Todavia, o que vem da tentativa de hiperdimensionar a
responsabilidade de um único partido, o PT, sobre o episódio, tomando por base
delações premiadas de dois réus que são figuras centrais – e podem ser
considerados como chefes do esquema de corrupção encrustrado na Petrobras –,
não fica em pé, se submetido a qualquer análise feita sob critérios de
racionalidade. Na maioria dos casos, as "denúncias” constituem-se numa sucessão
de hipocrisias que, se são capazes de manter um clima perigosamente crescente de
aversão a todos os políticos, sequer tocam na raiz do problema do sistema
político brasileiro: a captura do voto pelo poder econômico.
A Proposta de Emenda Constitucional de número 352, urdida pelo presidente da
Câmara, Eduardo Cunha (PMDB-RJ), com o apoio da oposição, por exemplo, jamais
poderia ser desvinculada desse debate, se ele fosse efetivamente sério, e nunca
poderia ter sucesso no meio de um escândalo como o da Petrobras.
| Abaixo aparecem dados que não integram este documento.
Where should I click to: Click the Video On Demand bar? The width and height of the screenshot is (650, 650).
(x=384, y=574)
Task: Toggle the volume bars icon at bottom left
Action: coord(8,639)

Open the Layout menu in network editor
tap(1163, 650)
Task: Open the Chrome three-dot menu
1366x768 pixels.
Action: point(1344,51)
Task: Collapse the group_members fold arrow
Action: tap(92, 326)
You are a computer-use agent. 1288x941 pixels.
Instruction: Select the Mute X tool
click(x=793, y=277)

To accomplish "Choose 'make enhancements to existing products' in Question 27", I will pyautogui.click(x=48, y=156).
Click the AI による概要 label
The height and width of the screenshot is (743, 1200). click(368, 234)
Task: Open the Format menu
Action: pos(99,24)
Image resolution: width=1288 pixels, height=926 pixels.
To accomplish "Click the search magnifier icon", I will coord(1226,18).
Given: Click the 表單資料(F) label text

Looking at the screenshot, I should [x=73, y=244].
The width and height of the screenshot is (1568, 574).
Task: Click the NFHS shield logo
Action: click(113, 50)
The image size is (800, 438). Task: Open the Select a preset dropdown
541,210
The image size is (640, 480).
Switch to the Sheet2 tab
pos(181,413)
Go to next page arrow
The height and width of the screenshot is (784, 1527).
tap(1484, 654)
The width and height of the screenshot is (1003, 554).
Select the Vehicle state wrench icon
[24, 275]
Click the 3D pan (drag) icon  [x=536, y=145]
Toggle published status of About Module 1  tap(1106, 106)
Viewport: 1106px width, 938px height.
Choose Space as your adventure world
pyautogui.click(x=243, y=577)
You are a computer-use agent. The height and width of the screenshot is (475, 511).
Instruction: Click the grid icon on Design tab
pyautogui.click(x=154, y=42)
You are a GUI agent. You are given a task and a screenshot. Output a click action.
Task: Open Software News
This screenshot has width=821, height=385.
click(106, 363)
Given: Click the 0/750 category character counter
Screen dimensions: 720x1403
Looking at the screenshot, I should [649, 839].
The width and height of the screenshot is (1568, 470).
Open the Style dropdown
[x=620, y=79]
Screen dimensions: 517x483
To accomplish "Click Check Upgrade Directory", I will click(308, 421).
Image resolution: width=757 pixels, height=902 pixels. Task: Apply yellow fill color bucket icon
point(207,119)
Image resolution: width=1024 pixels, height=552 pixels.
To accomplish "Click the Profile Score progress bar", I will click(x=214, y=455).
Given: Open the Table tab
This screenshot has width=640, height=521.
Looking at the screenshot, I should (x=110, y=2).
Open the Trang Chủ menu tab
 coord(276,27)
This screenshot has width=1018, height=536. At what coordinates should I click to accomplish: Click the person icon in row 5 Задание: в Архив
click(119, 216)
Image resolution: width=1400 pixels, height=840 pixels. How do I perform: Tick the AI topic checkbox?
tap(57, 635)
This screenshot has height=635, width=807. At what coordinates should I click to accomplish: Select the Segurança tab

A PEC 352,
afinal, é a consagração de um sistema político que é caro e apoiado no
financiamento eleitoral e partidário por grandes empresas com interesses no
governo ou em assuntos em pauta no Legislativo, e cujo sucesso depende de uma
eleição de governantes, sim, mas fundamentalmente de uma grande bancada de
parlamentares, capazes de mobilizar mais rapidamente seus assuntos tanto no
Legislativo como no Executivo, via pressão por liberação de emendas
parlamentares ou aprovação de outras leis. A constitucionalização do
financiamento privado de campanha pretendido por Cunha e seus seguidores
eterniza esse sistema político totalmente vinculado ao poder econômico.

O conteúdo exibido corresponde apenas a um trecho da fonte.